We had been too busy to see.
And here I turn the story to eagles. In the spring of 2014 I saw an eagle fly into the marsh in my little town. It was one of those spiritual experiences that you never forget. The majesty of the bird against an endless blue sky. Breathlessly I ran home to find my kids so they might see her. Eagles are rare in this part of Vermont. I told my kids that she seemed to be looking for something in the reedy field. Likely she was hunting for a blind mole who would be unaware of her presence until it was too late. I have yet to see her again. But some of my neighbors have spied her against the same endless blue sky.
As I wrote extensively about in Twists, Turns, and Yellow Brick Roads, in 2013, the Associated Press released a report which documented killing of eagles around industrial wind turbines. The article revealed that President Obama's administration played an instrumental role in trying to keep the iconic eagle killings a secret. The report also indicated that behind closed doors, President Obama expressed reluctance to prosecute such cases in fear of the backlash towards progress of industrial wind projects.

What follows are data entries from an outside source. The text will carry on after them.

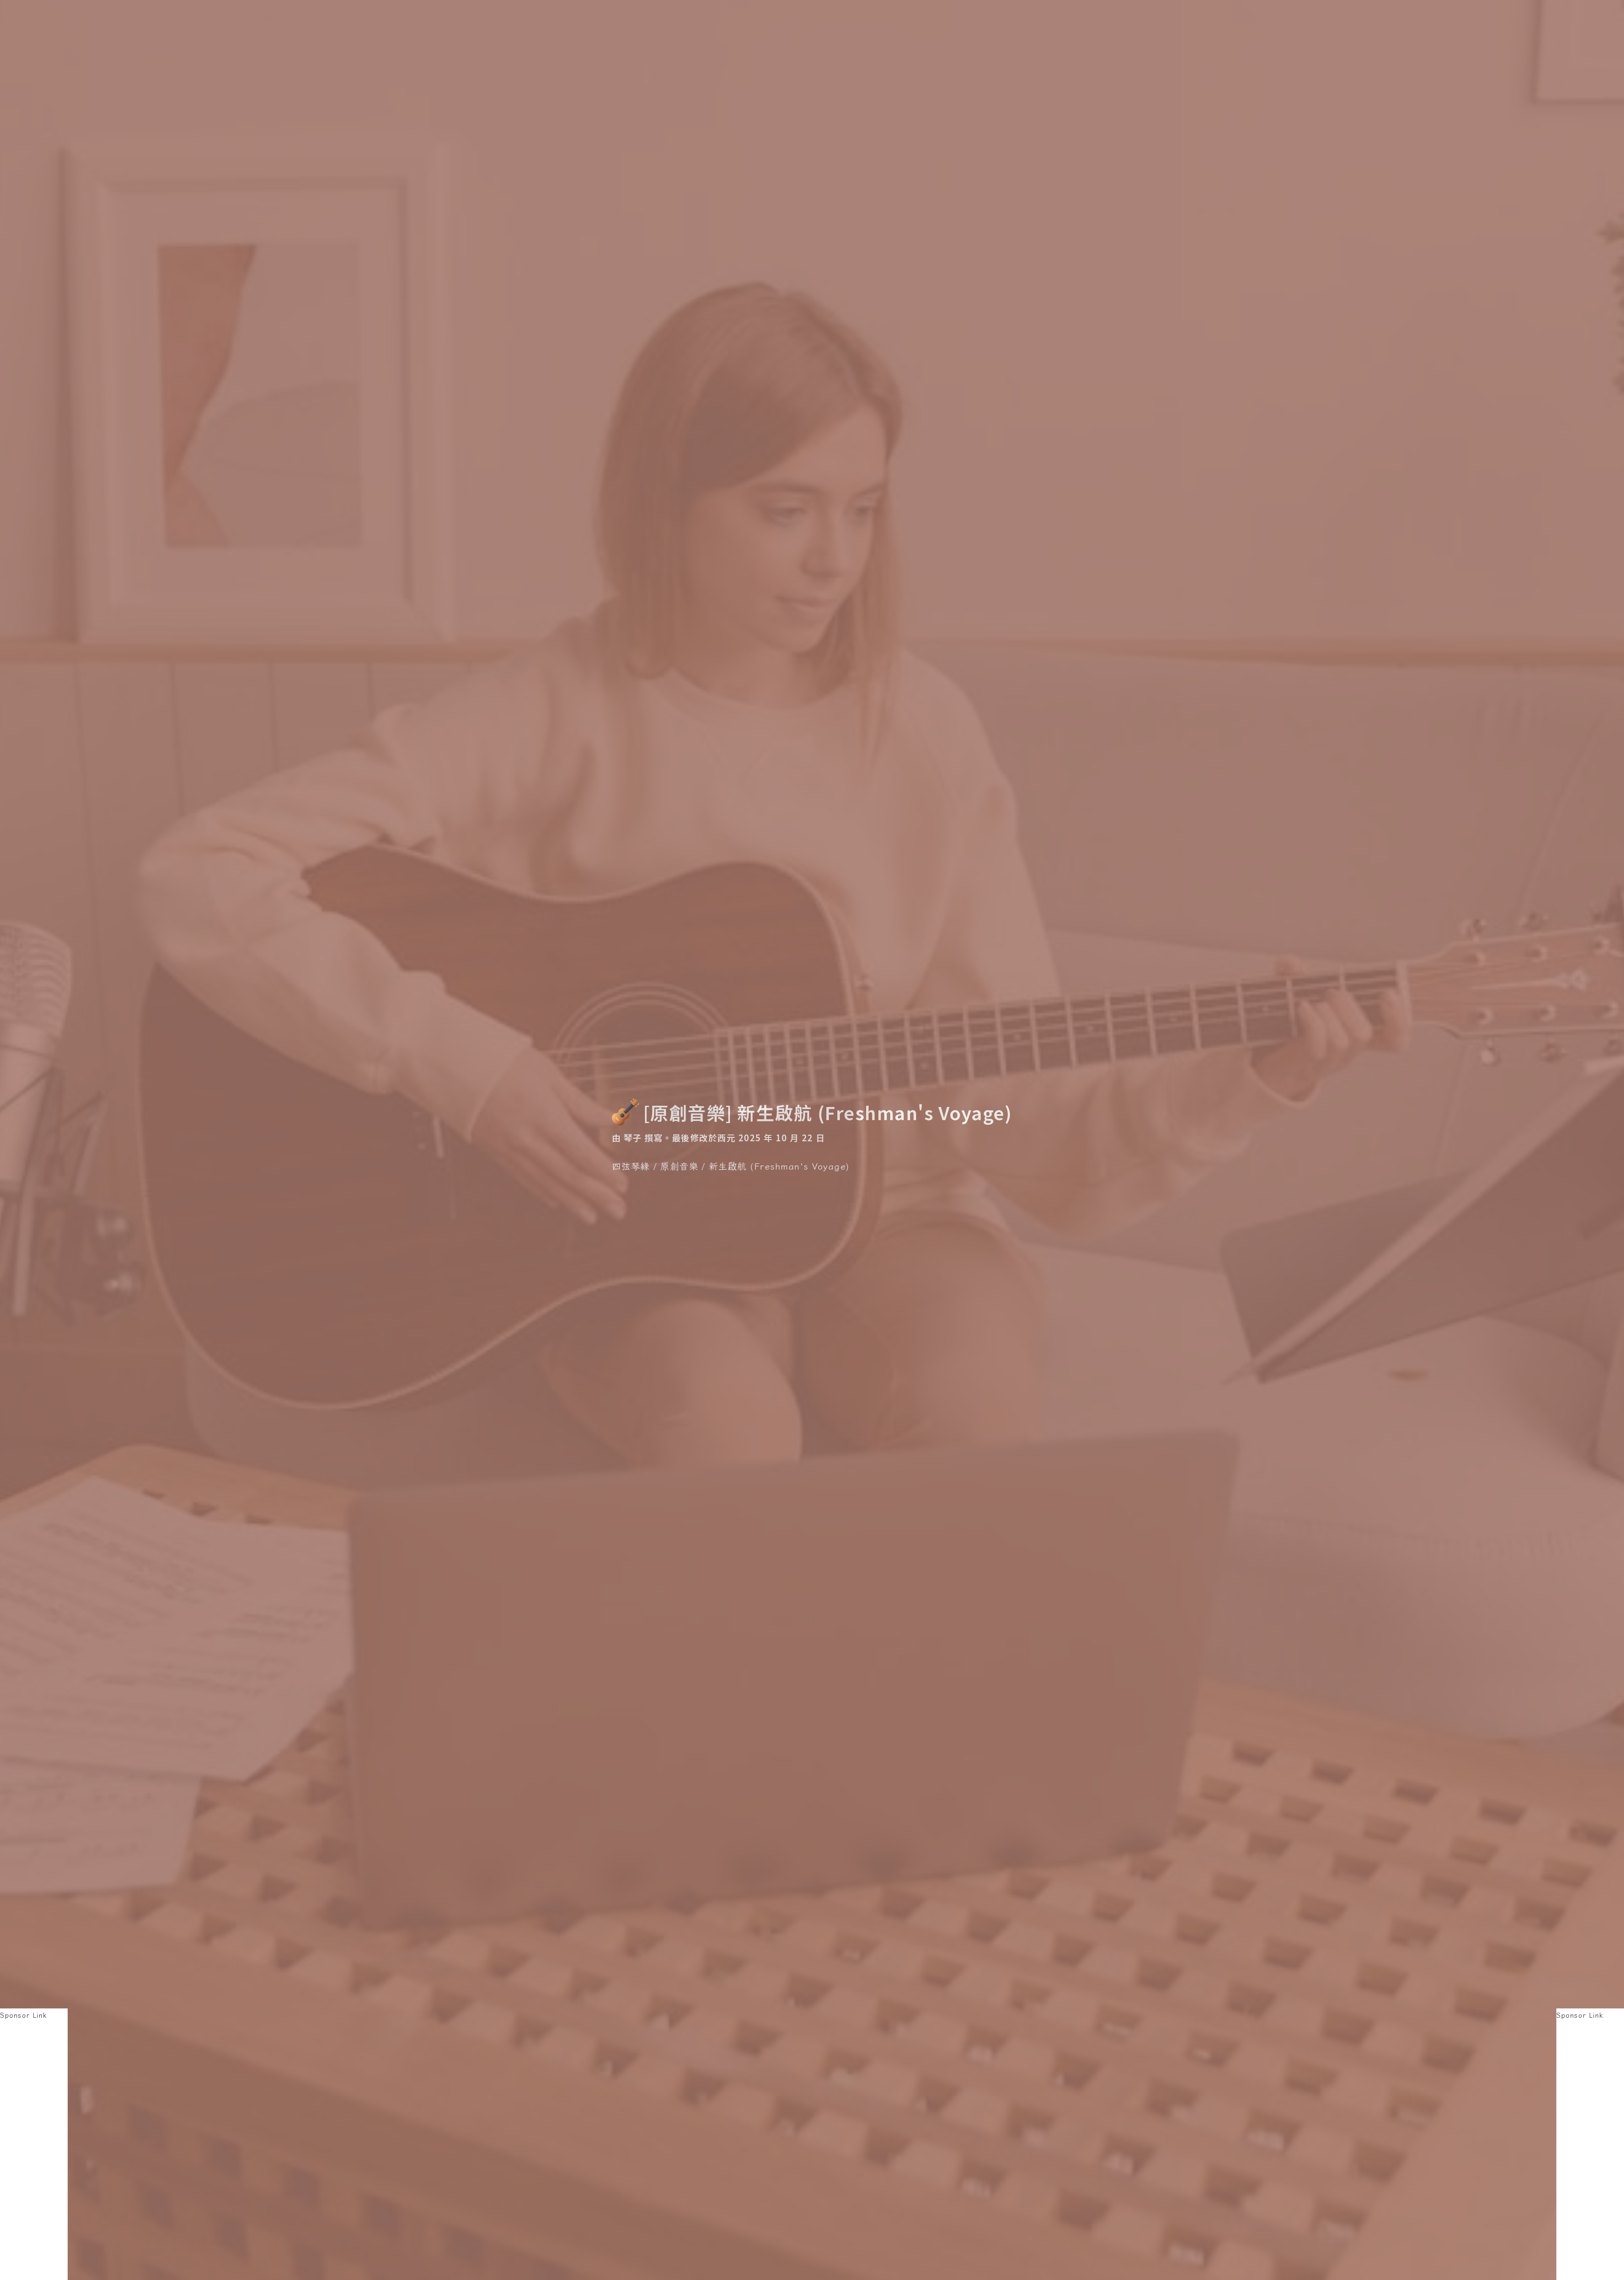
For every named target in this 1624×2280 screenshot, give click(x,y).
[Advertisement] (34, 2148)
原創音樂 (679, 1165)
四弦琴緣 (631, 1165)
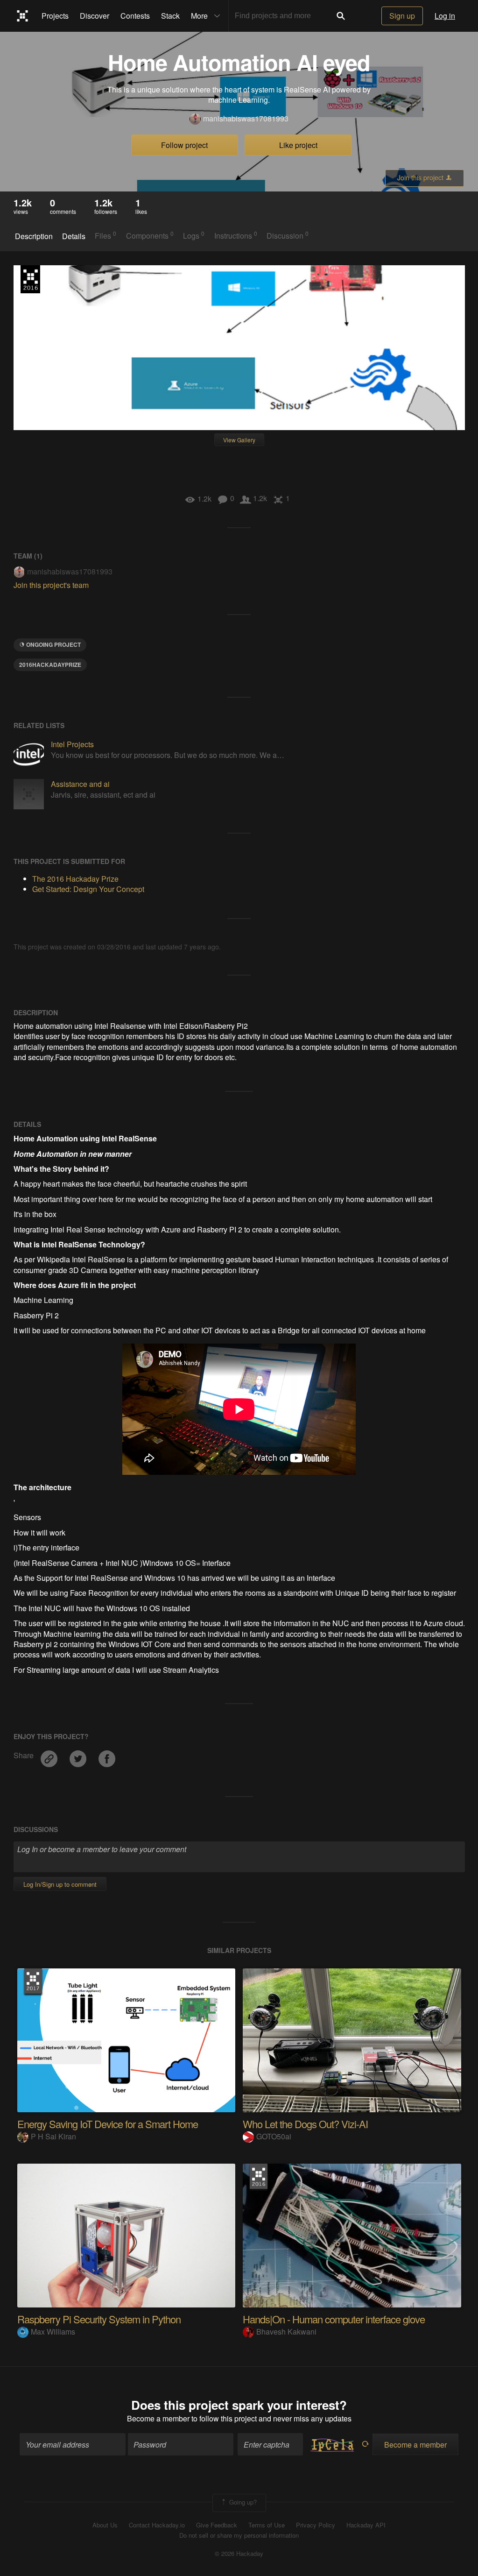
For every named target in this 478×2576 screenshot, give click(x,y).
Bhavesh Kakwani (286, 2331)
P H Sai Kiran (53, 2136)
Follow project (184, 145)
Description (34, 236)
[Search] (340, 16)
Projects (55, 15)
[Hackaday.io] (22, 16)
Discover (94, 15)
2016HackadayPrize (50, 664)
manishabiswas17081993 (245, 118)
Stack (170, 15)
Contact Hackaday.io (157, 2525)
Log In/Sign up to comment (60, 1884)
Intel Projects (72, 744)
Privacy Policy (315, 2525)
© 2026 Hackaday (239, 2553)
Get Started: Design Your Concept (88, 889)
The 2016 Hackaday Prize (30, 279)
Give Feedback (216, 2525)
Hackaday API (366, 2525)
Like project (298, 145)
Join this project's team (51, 585)
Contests (135, 15)
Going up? (242, 2502)
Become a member (158, 2418)
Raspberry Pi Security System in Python (99, 2319)
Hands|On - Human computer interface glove (334, 2319)
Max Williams (53, 2331)
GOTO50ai (273, 2136)
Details (73, 236)
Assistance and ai (80, 783)
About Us (105, 2525)
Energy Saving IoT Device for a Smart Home (107, 2123)
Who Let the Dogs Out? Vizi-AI (305, 2123)
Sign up (402, 15)
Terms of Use (266, 2525)
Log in (445, 15)
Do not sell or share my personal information (239, 2535)
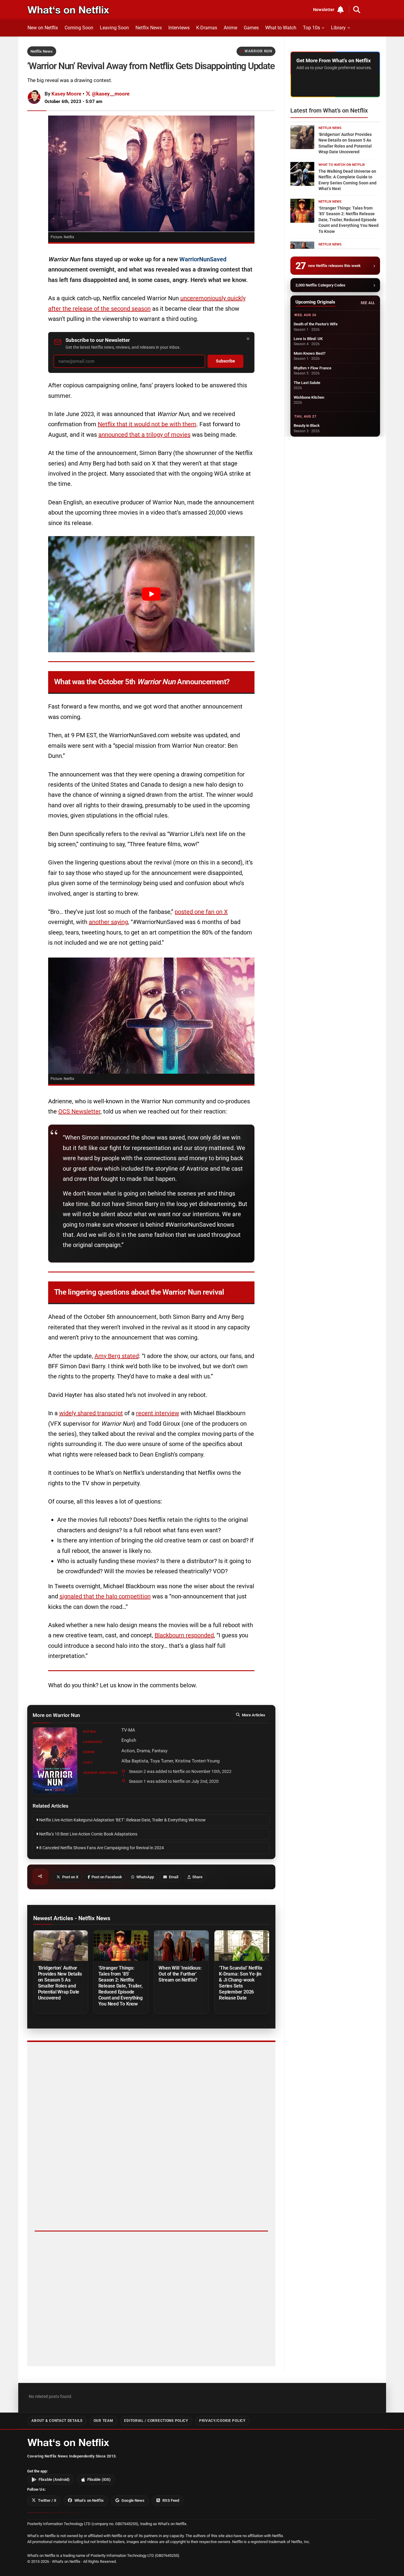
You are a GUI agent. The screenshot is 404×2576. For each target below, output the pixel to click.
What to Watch (280, 28)
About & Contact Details (56, 2421)
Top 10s (311, 28)
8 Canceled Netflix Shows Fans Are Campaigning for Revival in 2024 (101, 1847)
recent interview (157, 1413)
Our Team (103, 2421)
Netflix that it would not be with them (147, 424)
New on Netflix (43, 28)
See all (368, 303)
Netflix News (148, 28)
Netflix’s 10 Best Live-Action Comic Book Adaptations (87, 1834)
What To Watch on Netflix (341, 165)
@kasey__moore (110, 94)
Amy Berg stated (116, 1356)
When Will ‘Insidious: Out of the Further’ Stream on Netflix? (180, 1974)
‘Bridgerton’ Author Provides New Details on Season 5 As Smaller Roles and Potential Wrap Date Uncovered (60, 1983)
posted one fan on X (201, 911)
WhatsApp (145, 1877)
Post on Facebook (107, 1877)
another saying (108, 922)
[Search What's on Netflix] (356, 9)
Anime (230, 28)
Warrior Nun (258, 51)
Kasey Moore (66, 94)
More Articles (253, 1715)
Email (173, 1877)
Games (251, 28)
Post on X (70, 1877)
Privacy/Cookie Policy (222, 2421)
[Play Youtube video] (151, 594)
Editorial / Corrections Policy (156, 2421)
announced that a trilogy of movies (144, 434)
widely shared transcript (91, 1413)
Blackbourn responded (184, 1635)
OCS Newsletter (79, 1111)
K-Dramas (206, 28)
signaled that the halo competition (105, 1596)
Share (197, 1877)
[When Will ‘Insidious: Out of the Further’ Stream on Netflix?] (181, 1945)
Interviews (179, 28)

Under immense pressure from vigilant action groups, in December 2013, the President addressed the issue by championing a new rule whereby corporate owners of turbines would be allowed to kill or injure eagles – birds that were removed from the endangered species list only in 2008 – without fear of prosecution for up to thirty years if they obtain a permit.
In what only can be described as an extreme twisted manipulation of patronizing arrogance, John Anderson, director of siting policy at the American Wind Energy Association, a major lobby for the industrial wind industry had this to say about Barak Obama's new rule: ‘This [rule] is not a program to kill eagles…this is a permit program about conservation.’
Make no mistake. Climate change is influenced by every living and breathing creature on this planet. But it is humanity’s ongoing and astounding arrogance that hastens its devastating impacts. Until we choose a determined path to address the insanity of consumerism as the holy grail of self-entitled progress, we are no better than moles in a reedy field who will remain blind to our fate until it is too late.